Looter shooters are probably my favorite genre of games that aren’t MMOs. I absolutely love sifting through a massive pile of loot, while figuring out how to min-max whatever build I’m working on at the time. Whether it’s The Division, Warframe, or Destiny 2, they all scratch that itch I have of having way too many things to go through and nowhere near enough time to actually use any of it.
Destiny 2 fills this niche by way of a traditional first-person shooter, set in a hyper futuristic world that plays sort of similar to Halo games of old. You have three classes: Titan, Hunter, and Warlock, and each of them can branch into one of four elements: Solar, Void, Arc, and Stasis. Furthermore, each element has three different specs within them. Twelve different specs among each class, totaling 36 across the whole game, not including variations of one spec or build. This also doesn’t include weapon perks or stat builds or anything. There’s quite a lot of moving parts that you can put together very neatly.

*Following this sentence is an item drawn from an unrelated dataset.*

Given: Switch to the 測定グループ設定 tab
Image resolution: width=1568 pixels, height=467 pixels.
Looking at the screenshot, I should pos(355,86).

I’ve played Destiny 2 since day 1, and the launch was iight. The story wasn’t terrible, the gameplay was phenomenal, and it was incredibly optimized and ran very well on my machine. The end game, however, was very shallow. There wasn’t much to do, and the loot wasn’t very fulfilling at all. PVP was fun, but the meta was very quickly figured out, as the famed MIDA Multi-Tool ran rampant for quite a while. Build diversity was decent, but there were clear underperformers and it took away from a lot of what I wanted out of a looter shooter.
I still played despite these problems, because there really wasn’t too much going on in this genre up until this point. I had done everything I could want to do in Warframe (had been playing that since Beta, way back in I think 2011?), I was firmly disgruntled with the direction The Division was going in, and everyone I knew was playing it.
Curse of Osiris was the first expansion to be released, and it was very whatever. I honestly could not tell you what actually was in that expansion save the Strikes, which, by the way, had the exact same starting point and layout up until a certain checkpoint, where it then turned into one of, I believe, three instances. I’ll never forget the reveal of the expansion, and the devs completed an open world event and they received two useless pieces of blue gear as a reward. Nothing really epitomized how the game was going more than that moment to me.
It wasn’t good.
At this point, I only really had the Leviathan Raid and daily stuff to tide me over, I eventually stopped because of the aforementioned shallowness of it all. I would wade and trough through from time to time, but it just wasn’t enough.
Fast forward all the way to Beyond Light.
Now this! This expansion completely changed the course of the game.
First off, this was the point where Bungie left Activision-Blizzard, a move that gave them complete freedom over what they can do with the game itself. It translated extremely well in the expansion too. The first big move was the game going free to play. It was pretty unprecedented for a major title like this to make this move while also retaining what made the game a success in the first place (despite its problems). Additionally, they completely truncated the new player experience and provided a way for them to jump right into the action.
The new beginning, dubbed “New Light”, shifted the story mode to a side-quest-like experience (with cosmetic rewards), and allowed you to go straight into the meat of the start-of-endgame. You started at the minimum light level (similar to how MMOs with jump starts push new characters), and you can immediately do all content that wasn’t locked behind unacquired DLC. It was by far the best change they made, and it showed. A massive amount of players joined, the game, once again, saw another boom in popularity.
Things are churning along quite nicely. I know I loved my time in Beyond Light. I played the hell out of it and it’s still one of my favorite expansions of any looter shooter.
There was one incredibly big problem, however.
They effectively sunsetted entire pieces of content. Whole planets, weapons, skins, and even DLC.
I was extremely unhappy with this…
I understand the reasoning; the game was super bloated in their backend and they needed to make room for future content. From what I understand, their plans changed after the defection from Activision, and they needed to figure out a way to continue with the game instead of focusing on a Destiny 3. Something needed to go.
That said, while I do understand it, taking away content that players paid for feels incredibly bad.
Even if something like Curse of Osiris wasn’t the best DLC, there was still content I liked to do there. Some players like achievement hunting or farming in certain areas or the like, and you just can’t do that anymore. Sure, the content will be repurposed and retreated later down the line, but I didn’t pay to have those things come about every six to ten months, I want to get the product we purchased. It doesn’t matter to me what we got “in return”. There should be no “in return” in the first place.
This has been the biggest factor in my cautious contemplation of returning to the game. How do I know that the Beyond Light or Witch Queen expansion won’t disappear in a year or so? To my knowledge, this is the only big name looter shooter that has done this, and the reception was not great.
I hope this changes in the future, because Destiny 2 is truly a great game with a long play life ahead of it. Being able to experience all the content the game has to offer is a big deal for many players, and it’s unfortunate that the feeling of it being taken away at a moment’s notice will loom indefinitely. I don’t know what needs to change for this not to happen. I still recommend the game if you’ve never played it before, as the world is massive, and there’s very plenty to do, find, and build, and you’ll have hundreds of hours of content at your disposal.